While the changes to the exterior are subtle, they are effective. On the nose, the new, more rigid grill strongly resembles that of the Quattroporte and Gran Turismo. The front bumper has been tweaked and the back bumper has new rear fascia and a body-colored diffuser insert. These changes streamline the appearance and reduce drag coefficient while improving air flow to the engine compartment.
The overall effect is an elegant yet sporty looking ride that will turn heads wherever it goes. It is now obvious that this mid-size sedan comes from the same talented Maserati design studio that perfected the sculpted Italian look of the flagship Gran Turismo.
Ferrari Powerplant Upgraded
The base model comes with a twin-turbo 3.0L V6 that generates 345 horsepower and 369 lb-ft of torque. Coupled with the 8-speed automatic transmission, the base can get to 60 mph in 5.3 seconds and has a top speed of 163 mph.
But there are options. The turbo-charged V6, co-developed with Ferrari, cranks out 404 horsepower and 406 lb-ft of torque. This allows the rear drive version to hit 60 mph in 4.9 seconds and achieve a top end of 172 mph. That same engine, tied to the transmission on the all-wheel model, cuts the 0-60 time to 4.6 seconds and tops out at 179 mph.
And for the fuel-efficient-minded luxury car consumer (is there such a thing), the Ghibli offers up a turbo-charged V6 diesel. The first diesel ever in the Trident lineup. The U.S. version will generate 271 horsepower and an impressive 423 lb-ft of torque. It can get to 60 mph in 6.2 seconds and chug right along at a top speed of 155 mph. Not bad for a diesel.
Getting into Driver Assistance Programs
Perhaps the weakest competitive point the Ghibli has suffered from since its inception was its lack of technology. Rain sensing wipers and a USB slot are not exactly cutting-edge features anymore.
This has changed for 2018. Maserati has packaged its new technology as two separate, yet integrated systems. At the heart of any responsive software program is an electrical steering system. Maserati has dumped its legacy hydraulic steering in favor of a new steer-by-wire system they are calling Electric Power Steering (EPS).

(Stored data entries)
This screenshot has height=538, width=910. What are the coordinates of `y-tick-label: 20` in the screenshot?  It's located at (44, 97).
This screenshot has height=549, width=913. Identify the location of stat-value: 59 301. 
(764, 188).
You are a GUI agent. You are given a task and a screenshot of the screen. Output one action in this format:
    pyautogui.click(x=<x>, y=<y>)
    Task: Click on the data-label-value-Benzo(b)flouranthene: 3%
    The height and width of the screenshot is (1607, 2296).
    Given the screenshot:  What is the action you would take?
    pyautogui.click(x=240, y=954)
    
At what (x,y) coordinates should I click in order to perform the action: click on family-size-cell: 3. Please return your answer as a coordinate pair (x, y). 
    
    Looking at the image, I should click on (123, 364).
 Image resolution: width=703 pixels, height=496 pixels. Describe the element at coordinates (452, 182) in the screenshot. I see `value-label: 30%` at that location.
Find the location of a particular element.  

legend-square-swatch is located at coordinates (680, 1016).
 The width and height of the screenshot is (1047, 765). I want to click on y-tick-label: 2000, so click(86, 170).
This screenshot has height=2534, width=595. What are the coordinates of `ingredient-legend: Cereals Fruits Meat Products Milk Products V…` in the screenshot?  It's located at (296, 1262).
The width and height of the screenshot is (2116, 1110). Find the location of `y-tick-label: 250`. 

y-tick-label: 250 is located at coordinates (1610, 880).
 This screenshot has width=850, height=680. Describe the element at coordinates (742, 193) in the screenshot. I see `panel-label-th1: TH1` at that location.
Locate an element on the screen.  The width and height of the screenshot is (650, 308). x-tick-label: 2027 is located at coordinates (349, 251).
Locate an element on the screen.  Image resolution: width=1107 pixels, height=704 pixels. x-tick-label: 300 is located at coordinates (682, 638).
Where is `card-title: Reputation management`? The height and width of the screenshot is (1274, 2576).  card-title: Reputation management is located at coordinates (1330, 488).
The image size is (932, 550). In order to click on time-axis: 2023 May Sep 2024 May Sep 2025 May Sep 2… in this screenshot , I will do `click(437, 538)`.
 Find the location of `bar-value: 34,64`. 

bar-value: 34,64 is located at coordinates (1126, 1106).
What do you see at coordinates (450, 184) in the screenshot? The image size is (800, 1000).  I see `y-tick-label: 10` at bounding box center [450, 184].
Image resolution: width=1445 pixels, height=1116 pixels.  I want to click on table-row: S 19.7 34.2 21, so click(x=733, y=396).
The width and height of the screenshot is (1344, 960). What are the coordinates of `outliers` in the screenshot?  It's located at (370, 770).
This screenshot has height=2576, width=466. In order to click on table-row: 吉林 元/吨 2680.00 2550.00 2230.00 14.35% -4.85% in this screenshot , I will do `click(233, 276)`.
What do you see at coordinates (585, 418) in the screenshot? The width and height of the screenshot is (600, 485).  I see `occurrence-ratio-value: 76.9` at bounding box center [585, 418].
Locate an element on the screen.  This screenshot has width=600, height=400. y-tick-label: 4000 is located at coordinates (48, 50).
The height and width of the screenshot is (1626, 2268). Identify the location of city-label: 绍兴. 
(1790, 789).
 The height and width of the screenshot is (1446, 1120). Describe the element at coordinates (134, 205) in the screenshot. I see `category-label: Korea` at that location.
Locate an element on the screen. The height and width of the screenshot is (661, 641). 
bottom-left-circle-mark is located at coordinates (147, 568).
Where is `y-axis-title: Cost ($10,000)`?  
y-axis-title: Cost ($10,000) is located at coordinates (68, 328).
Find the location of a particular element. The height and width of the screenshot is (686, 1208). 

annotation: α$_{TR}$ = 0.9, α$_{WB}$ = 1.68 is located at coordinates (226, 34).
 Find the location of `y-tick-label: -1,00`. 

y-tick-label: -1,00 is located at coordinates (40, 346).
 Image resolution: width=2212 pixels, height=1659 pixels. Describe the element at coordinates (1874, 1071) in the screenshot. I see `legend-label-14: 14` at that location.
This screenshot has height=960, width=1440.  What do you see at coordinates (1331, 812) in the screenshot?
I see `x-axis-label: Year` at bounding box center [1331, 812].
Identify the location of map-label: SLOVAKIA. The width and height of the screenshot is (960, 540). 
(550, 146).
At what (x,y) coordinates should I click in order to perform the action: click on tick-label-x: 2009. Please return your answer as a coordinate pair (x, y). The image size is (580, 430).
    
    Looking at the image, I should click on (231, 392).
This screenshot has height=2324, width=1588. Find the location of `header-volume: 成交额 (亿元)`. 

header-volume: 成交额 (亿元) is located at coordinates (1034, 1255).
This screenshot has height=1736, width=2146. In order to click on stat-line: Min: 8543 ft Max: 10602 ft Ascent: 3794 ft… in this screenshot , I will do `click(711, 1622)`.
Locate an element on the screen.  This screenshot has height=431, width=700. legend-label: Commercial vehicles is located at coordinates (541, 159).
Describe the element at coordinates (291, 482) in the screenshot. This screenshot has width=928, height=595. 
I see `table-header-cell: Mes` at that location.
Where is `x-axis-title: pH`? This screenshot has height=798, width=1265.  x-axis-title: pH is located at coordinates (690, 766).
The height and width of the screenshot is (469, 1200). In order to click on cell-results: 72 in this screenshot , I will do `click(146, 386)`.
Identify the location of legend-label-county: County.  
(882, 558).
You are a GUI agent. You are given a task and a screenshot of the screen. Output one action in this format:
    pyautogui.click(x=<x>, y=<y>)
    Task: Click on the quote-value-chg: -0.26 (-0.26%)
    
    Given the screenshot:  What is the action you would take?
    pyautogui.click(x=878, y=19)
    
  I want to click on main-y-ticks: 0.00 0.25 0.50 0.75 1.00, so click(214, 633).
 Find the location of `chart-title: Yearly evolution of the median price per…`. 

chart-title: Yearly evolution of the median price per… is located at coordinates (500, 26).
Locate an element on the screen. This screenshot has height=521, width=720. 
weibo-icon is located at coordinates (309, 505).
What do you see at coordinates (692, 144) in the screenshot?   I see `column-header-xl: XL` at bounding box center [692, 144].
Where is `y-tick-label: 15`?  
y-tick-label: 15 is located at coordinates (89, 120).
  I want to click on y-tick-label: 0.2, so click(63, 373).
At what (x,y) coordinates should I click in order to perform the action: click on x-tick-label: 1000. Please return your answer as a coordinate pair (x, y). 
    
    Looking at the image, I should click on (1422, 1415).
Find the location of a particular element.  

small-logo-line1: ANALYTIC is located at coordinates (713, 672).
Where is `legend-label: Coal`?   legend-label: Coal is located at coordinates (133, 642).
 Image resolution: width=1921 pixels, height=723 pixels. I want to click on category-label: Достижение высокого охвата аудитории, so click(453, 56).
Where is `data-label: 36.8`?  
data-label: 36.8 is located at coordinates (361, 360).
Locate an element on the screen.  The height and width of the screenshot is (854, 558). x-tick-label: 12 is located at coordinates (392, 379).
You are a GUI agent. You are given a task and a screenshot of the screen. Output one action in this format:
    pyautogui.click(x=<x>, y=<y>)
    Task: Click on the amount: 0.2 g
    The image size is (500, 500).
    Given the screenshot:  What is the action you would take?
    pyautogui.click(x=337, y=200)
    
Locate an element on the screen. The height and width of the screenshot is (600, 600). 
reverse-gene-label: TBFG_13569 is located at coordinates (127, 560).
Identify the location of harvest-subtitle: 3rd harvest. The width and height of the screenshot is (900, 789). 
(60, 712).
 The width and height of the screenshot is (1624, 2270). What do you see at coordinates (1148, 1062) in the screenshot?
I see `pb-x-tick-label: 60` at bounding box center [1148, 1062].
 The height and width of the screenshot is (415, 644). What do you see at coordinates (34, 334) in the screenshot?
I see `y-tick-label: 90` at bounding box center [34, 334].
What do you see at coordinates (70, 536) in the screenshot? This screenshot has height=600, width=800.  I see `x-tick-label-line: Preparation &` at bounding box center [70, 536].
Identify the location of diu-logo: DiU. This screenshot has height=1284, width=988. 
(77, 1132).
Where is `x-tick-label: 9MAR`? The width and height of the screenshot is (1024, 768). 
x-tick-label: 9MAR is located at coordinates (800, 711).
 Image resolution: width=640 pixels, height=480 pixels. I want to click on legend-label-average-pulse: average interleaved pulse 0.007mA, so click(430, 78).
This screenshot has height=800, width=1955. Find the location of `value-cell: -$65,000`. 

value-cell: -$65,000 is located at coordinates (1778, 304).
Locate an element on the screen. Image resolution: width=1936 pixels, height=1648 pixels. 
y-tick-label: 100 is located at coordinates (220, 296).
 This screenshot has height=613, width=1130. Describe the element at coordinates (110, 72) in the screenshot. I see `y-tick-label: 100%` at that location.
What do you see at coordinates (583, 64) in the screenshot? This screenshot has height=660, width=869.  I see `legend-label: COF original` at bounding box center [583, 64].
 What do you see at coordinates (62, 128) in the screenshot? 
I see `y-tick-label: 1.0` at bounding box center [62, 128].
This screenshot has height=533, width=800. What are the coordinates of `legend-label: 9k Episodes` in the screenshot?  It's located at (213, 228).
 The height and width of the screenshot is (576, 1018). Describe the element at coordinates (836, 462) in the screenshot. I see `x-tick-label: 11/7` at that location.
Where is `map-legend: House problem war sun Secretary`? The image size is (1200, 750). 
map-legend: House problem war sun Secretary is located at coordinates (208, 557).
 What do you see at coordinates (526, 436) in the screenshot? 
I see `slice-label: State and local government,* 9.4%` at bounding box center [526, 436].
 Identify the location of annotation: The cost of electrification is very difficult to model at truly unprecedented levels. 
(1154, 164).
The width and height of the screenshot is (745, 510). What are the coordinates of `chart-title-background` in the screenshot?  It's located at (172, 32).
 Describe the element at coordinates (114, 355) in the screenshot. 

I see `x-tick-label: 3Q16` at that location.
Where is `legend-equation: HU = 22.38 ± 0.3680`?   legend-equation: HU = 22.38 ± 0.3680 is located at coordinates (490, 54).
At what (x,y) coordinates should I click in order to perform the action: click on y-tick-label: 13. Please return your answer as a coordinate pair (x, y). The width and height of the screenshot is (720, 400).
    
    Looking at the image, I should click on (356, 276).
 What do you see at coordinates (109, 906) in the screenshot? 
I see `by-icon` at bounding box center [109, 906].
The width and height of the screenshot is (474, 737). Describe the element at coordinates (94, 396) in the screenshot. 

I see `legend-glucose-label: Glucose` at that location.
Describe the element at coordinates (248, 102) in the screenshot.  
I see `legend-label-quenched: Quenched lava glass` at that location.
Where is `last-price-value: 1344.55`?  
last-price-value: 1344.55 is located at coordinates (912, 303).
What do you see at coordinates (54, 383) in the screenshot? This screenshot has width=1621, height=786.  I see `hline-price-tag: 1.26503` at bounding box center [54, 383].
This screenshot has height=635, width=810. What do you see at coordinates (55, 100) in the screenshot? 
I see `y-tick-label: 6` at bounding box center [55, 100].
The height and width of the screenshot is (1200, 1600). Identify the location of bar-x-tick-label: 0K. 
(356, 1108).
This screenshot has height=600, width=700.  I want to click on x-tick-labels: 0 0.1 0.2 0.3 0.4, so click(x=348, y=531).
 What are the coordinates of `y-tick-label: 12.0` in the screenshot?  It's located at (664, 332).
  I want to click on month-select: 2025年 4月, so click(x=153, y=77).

■ What to work on
1 - According to the Maserati Ghibli review, what do the changes to the front bumper and the back bumper accomplish? Answer in one to three sentences.
2 - Continue the Maserati Ghibli review from its final sentence, the one about Electric Power Steering (EPS).
The stored data entries are separate material and are unrelated to the Maserati Ghibli review.

■ Task-by-task answers
1 - The changes streamline the car's appearance and reduce its drag coefficient. They also improve air flow to the engine compartment.

2 -
Having electronic steering allows for the integration of responsive Advanced Driving Assistance Systems (ADAS). In the Maserati Ghibli, those advanced systems include lane tracking, active blind spot assist, adaptive cruise control and traffic sign recognition. A new rearview camera is part of the package as well, along with rear cross traffic alerts.
In addition, it’s going to be easier to drive this sedan in the dark. The 2018 model features adaptive full LED headlights and glare-free Matrix high-beam control for optimal illumination.
Classy Interior Remains…Well Classy
Maserati pretty much left the interior the way it was, and that’s not such a bad thing. The dash is contemporary looking even with its cluster of analog instruments. The upholstery is elegant Ermenegildo Zegna silk. If that isn’t your bag, upgrade to a fine-grain, buttery leather. There are two audio systems available, including a 15-speaker Bowers & Wilkins set-up.
What still needs work is a cabin design that gives a little more legroom and headroom for taller drivers and passengers.
Maserati brags that the Ghibli, which has only been around for about four years, is the best-selling vehicle in their history. We think that might be because you can buy two of them for the price of one Quattroporte or Gran Turismo. It’s kind of like saying ground beef outsells prime rib. We’re not comparing this slick Italian luxury sedan to hamburger, but we wouldn’t imply that this is the best car Maserati has simply because it’s the cheapest.
As to price, we don’t know yet what the 2018 Maserati Ghibli will go for. We know that when it launched in 2014 it had a MSRP of $65,000. Last year that number hovered a bit over $72,000.
Maserati says the new Ghiblis will arrive in showrooms sometime in the fall of this year. If you have a dealer near you, a quick visit to see this Italian automotive sculpture might be worth your time.